Items for pointing at text and elements

★ ★ ★ ★ ★

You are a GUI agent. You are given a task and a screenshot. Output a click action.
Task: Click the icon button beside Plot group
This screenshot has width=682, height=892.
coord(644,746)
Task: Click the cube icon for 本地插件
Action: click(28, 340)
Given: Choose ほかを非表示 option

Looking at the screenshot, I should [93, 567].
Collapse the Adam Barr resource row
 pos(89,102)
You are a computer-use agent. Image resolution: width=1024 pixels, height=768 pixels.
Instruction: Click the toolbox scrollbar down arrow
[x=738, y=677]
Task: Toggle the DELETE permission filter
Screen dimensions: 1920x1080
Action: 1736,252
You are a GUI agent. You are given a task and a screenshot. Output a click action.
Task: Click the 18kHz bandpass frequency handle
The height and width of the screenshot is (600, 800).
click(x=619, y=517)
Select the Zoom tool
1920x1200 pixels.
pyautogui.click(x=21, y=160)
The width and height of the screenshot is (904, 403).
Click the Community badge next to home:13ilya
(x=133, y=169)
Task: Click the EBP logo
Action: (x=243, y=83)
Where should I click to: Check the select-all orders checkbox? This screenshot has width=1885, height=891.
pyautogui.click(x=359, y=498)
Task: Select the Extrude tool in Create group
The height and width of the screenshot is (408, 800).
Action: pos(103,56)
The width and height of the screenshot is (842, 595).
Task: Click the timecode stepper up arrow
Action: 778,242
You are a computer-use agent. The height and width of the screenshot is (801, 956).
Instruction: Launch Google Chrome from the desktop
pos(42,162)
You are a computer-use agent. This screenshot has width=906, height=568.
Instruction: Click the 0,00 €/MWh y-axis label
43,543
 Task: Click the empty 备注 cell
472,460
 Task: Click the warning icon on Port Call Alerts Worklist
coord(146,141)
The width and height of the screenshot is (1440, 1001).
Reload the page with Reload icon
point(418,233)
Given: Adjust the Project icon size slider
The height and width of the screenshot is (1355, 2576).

★ ★ ★ ★ ★

WRITTEN INSTRUCTION: Rewrite everything from the line containing "You are a computer-use agent. This" down to the end of the items, with all lines included, and multiply each coordinate in the answers by 1.25, rounding to whole numbers with halves going up. Leave every number outside the answers unchanged.

OUTPUT FOR THIS TASK:
You are a computer-use agent. This screenshot has width=906, height=568.
Instruction: Click the 0,00 €/MWh y-axis label
54,679
 Task: Click the empty 备注 cell
590,575
 Task: Click the warning icon on Port Call Alerts Worklist
coord(183,176)
The width and height of the screenshot is (1440, 1001).
Reload the page with Reload icon
point(523,291)
Given: Adjust the Project icon size slider
The height and width of the screenshot is (1355, 2576).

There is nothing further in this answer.